Because of its elevated importance, from Vista onward the winsxs directory is owned by the Trusted Installer service SID. By default not even administrators can modify its contents (without taking ownership first). Uninstalling applications does not immediately free space in the winsxs directory; space for unused assemblies is garbage-collected over time by the Installer service.

Although not officially documented, the algorithm for generating the directory names residing inside the winsxs directory has been made public on an MSDN Microsoft employee's blog. The algorithm was changed in the transition from XP to Vista.

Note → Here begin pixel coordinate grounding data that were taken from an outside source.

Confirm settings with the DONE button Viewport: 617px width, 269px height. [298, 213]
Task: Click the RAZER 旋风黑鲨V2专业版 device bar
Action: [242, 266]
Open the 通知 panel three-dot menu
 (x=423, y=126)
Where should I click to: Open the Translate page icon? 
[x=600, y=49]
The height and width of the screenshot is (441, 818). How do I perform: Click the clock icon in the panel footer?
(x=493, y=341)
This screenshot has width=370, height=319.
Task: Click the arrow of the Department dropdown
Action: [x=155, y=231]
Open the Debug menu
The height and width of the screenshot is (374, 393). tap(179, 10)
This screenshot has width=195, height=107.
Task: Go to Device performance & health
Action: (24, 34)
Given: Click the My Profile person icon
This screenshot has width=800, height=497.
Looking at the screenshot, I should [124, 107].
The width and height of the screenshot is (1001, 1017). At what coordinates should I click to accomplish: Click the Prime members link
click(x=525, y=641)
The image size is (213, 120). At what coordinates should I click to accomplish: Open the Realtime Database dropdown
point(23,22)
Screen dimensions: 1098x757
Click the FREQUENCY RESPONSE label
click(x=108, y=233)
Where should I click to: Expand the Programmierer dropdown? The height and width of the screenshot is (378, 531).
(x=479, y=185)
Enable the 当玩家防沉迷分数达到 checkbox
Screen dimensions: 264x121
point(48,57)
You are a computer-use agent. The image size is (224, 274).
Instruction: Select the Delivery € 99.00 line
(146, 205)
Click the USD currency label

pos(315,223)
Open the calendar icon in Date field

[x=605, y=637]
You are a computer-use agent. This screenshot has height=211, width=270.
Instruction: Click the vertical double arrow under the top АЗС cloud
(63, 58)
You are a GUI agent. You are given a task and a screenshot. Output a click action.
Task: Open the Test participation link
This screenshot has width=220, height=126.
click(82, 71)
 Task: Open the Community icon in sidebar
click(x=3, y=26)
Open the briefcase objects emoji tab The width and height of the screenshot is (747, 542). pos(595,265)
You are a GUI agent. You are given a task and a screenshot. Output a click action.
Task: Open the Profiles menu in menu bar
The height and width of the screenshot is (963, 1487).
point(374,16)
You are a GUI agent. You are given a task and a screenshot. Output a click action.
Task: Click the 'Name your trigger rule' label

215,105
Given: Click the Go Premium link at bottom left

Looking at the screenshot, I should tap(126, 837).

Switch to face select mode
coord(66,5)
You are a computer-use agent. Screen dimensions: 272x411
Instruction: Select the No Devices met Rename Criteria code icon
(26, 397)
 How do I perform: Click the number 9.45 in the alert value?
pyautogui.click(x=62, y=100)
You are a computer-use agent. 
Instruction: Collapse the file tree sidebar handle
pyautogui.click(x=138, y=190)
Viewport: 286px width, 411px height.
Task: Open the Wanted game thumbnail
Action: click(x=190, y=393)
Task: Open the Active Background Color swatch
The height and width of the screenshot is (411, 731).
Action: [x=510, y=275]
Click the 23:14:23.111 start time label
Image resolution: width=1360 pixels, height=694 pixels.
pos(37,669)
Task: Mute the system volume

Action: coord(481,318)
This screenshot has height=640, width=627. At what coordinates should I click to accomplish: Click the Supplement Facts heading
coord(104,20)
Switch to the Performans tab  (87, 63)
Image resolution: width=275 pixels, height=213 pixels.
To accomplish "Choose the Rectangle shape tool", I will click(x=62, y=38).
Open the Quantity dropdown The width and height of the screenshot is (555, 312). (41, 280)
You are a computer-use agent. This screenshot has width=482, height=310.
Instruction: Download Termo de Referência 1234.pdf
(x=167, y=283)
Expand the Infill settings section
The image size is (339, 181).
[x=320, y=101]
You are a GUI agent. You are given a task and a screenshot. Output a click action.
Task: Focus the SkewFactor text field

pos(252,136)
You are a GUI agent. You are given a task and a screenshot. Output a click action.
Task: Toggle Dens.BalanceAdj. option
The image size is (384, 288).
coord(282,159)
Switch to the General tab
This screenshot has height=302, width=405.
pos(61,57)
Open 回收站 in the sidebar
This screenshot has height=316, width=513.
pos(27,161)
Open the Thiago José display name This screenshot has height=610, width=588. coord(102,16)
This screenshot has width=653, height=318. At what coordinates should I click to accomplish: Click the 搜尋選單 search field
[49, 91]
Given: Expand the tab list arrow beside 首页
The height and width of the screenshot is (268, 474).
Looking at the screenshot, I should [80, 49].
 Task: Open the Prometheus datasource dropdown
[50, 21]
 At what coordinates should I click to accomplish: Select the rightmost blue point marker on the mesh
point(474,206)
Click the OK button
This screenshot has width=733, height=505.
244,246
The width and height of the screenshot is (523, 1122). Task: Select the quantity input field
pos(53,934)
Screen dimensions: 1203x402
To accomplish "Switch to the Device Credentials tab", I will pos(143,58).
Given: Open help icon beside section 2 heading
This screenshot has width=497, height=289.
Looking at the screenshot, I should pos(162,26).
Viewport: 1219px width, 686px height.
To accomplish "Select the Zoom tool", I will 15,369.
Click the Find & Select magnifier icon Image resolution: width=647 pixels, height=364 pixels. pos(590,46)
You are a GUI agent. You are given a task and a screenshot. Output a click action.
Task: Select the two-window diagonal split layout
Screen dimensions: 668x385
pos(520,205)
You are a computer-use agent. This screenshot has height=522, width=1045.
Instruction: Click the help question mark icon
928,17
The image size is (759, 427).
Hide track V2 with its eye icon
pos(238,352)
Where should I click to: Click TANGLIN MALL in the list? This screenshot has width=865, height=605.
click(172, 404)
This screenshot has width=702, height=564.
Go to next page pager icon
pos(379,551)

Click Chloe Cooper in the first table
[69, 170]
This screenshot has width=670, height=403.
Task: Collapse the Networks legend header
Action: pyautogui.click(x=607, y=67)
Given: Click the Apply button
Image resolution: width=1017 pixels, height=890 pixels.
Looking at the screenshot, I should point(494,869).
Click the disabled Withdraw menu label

Windows 7 includes Windows AIK tool Deployment Image Servicing and Management (DISM) which can remove files used by superseded OS updates using the Trusted Installer worker service, without the need to reboot or take down the system; post-SP1 updates add Windows Update cleanup to the Disk Cleanup tool (cleanmgr.exe) and the downloadable System Update Readiness tool (CheckSUR) which can repair components store errors and replace corrupt or missing OS files with known good versions. Windows 8 integrates repair capability to the DISM tool which is now able to copy valid OS files from Windows Update or an offline WIM image, as well as reset the component store to only contain the latest versions of OS components. Windows 10 runs the automatic task to clean up the component store.

== Advantages ==
- For applications that have been built with SxS, multiple applications may coexist that depend on different versions of the same DLL. This is in contrast to non-SxS DLL environments where an original DLL in a shared system folder may be overwritten by the subsequent installation of another program that depends on a different version of the same DLL.
- The XML formatting of the manifest is human-legible and thus makes it easier for developers to determine the dependencies of an application and their versions.

== Disadvantages ==
- In Windows XP, a bug in sxs.dll causes heap corruption, leading to application crashes. This issue is not fixed by any XP service pack. Users must manually install an appropriate update.
- Considerably higher apparent disk space consumption, even though most of the contents of winsxs are just additional hard links to files that exist elsewhere.
- The winsxs directory and Windows Update logs may become corrupted as they grow in size, because security updates add multiple new versions of critical system components to the store. In Windows Vista there is no supported way to significantly reduce the size of the winsxs directory.

== Disk space ==
While the winsxs directory is extremely large and contains multiple versions of many files, there are some files elsewhere in the Windows folder (e.g. System32) that are hardlinks to files in the winsxs directory. Thus, programs estimating the size of the Windows folder must be careful not to add the size of additional hard links to a file after one has already been counted.

DIR and Explorer fail to check for hard links, and so may count the same file multiple times, adding incorrectly to the perceived disk usage. The disk usage reported by these two programs is as if each hard link is an actual file.

Since Windows 8.1, the DISM tool can be used to analyze the component store and report its actual size.